* _Directions_: Please return all lines of the data below containing the string "computer".

Saved entries:
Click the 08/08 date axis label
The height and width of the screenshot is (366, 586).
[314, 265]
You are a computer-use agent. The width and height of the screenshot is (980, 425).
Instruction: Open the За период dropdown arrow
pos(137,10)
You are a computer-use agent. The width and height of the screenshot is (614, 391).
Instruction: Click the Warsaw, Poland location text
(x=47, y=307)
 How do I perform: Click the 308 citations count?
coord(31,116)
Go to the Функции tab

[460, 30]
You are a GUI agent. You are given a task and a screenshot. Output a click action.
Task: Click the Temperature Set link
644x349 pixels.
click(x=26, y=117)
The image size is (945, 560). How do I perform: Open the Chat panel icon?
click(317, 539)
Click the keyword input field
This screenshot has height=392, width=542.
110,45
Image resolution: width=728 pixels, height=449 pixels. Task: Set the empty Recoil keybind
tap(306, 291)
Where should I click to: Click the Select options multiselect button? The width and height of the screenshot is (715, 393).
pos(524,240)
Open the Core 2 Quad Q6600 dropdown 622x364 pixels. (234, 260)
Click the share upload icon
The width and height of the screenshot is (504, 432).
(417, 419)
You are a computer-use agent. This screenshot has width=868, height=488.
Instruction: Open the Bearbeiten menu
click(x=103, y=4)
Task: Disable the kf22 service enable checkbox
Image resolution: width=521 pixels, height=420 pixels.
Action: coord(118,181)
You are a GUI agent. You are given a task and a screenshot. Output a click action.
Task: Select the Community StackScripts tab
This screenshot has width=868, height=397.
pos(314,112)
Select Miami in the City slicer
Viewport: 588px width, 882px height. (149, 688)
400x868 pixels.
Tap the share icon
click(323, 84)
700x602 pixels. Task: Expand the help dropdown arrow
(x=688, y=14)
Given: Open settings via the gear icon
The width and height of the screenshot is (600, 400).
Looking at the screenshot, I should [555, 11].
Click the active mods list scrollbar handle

* _Answer below_:
You are a computer-use agent. The width and height of the screenshot is (980, 425).
You are a computer-use agent. The width and height of the screenshot is (614, 391).
You are a computer-use agent. This screenshot has width=868, height=488.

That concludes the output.